How do you use the Squeeze Theorem to find #lim (1-cos(x))/x# as x approaches zero?

1 Answer
Sep 24, 2015

The usual procedure is to use the squeeze theorem (and some geometry/trigonometry) to prove that #lim_(xrarr0)sinx/x=1#

Then use that result together with #(1-cosx)/x = sin^2x/x(1+cosx) = sinx/x sinx/(1+cosx)# along with continuity of sine and cosine at #0# to get
#lim_(xrarr0)sinx/x sinx/(1+cosx) = 1 * 0/2 =0#.

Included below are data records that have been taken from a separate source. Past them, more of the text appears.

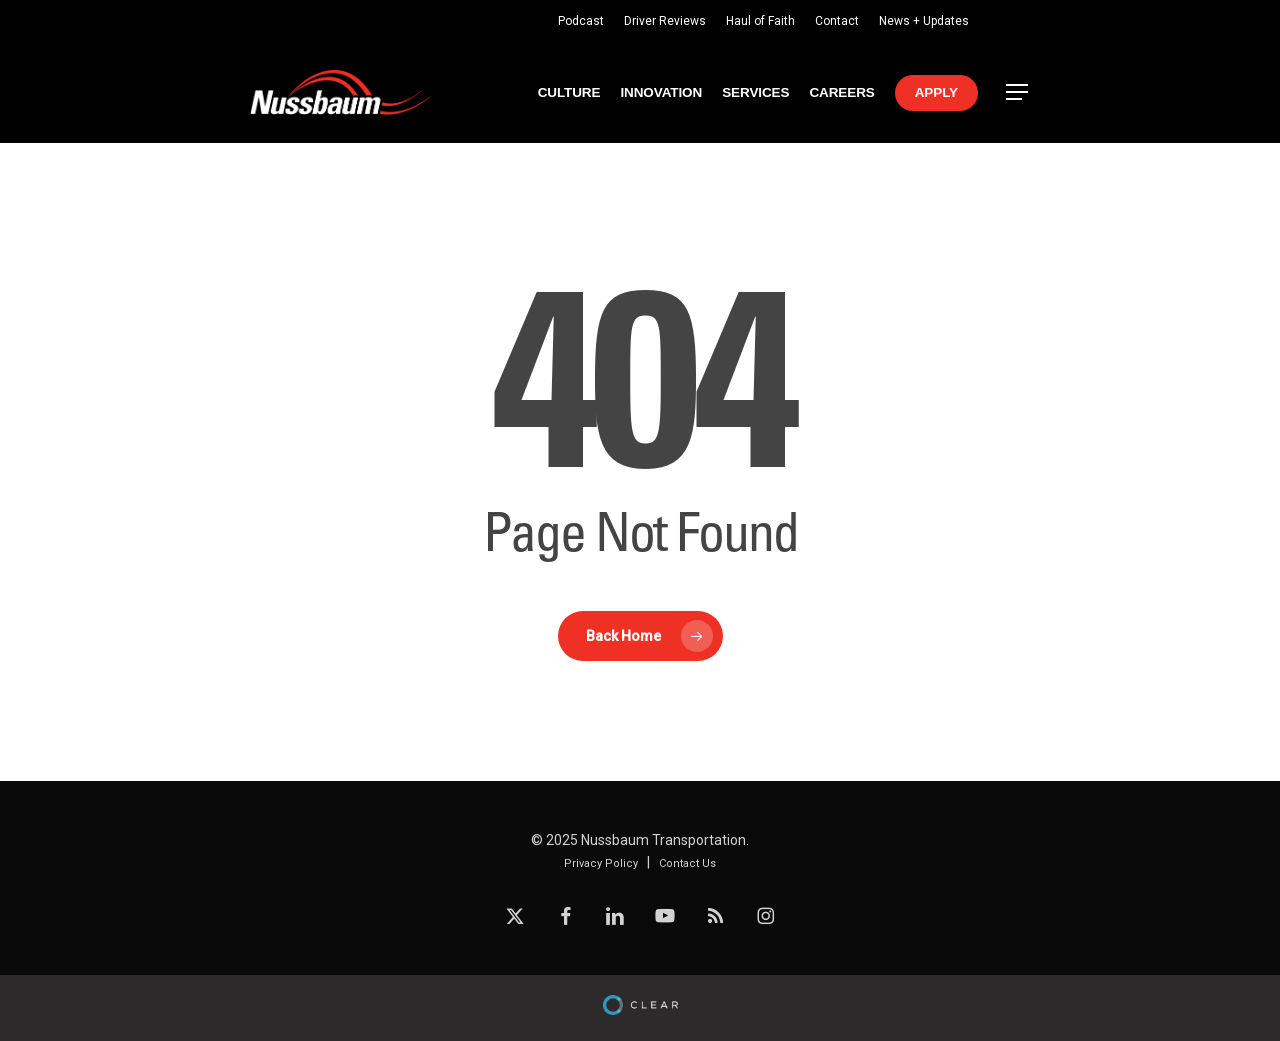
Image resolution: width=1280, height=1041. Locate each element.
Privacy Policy (601, 863)
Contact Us (687, 863)
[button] (1018, 92)
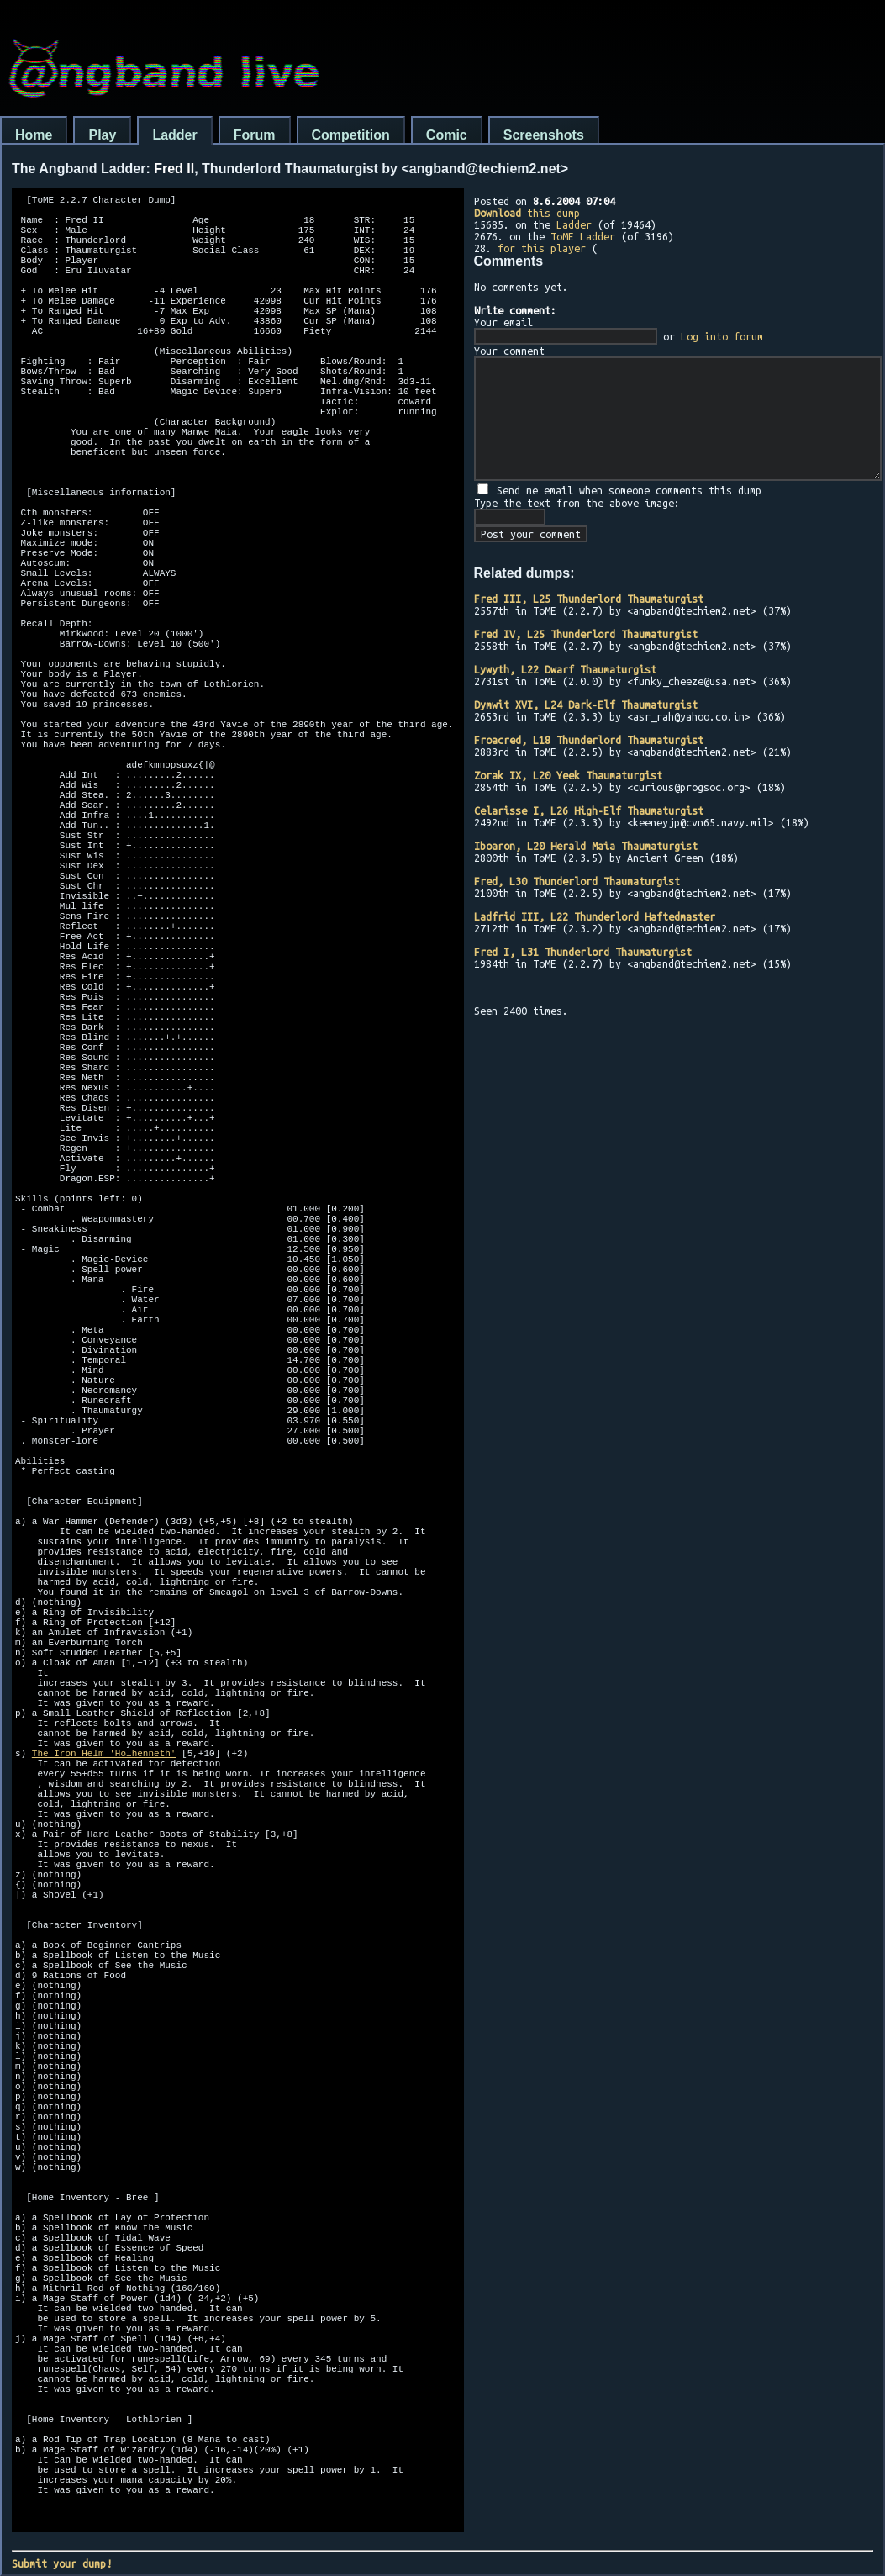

So we can use the same geometric arguments to get the same bounds on sinx/x for small positive #x#:

#cosx < sinx/x < 1#

And for small positive #x#, we have #sinx/(1+cosx) > 0#, so we can multiply without changing the inequalities:

#cosx sinx/(1+cosx) < sinx/x sinx/(1+cosx) < sinx/(1+cosx) #

Using the trigonomtry referred to above, we can rewrite the midle expression to get

#cosx sinx/(1+cosx) < (1-cosx)/x < sinx/(1+cosx) #

Observe that

#lim_(xrarr0^+)(cosx sinx/(1+cosx)) = 1*0/2 = 0#

and

#lim_(xrarr0^+)sinx/(1+cosx) = 0/2=0#

So, by the squeeze theorem,

#lim_(xrarr0^+)(1-cosx)/x = 0#

For small negative #x#, we keep the inequality: #cosx < sinx/x < 1#, but for these #x#, we have

#sinx/(1+cosx) < 0#, so when we multiply we do need to change the inequalities to:

#cosx sinx/(1+cosx) > (1-cosx)/x > sinx/(1+cosx) #

We can still use the squeeze theorem to get:

#lim_(xrarr0^-)(1-cosx)/x = 0#

Because the left and right limits are both #0#, the limit is #0#.

(This feels very artificial to me. Perhaps because I am more familiar with the common approach mentioned at the beginning of this answer. or perhaps because it is artificial. I don't know.)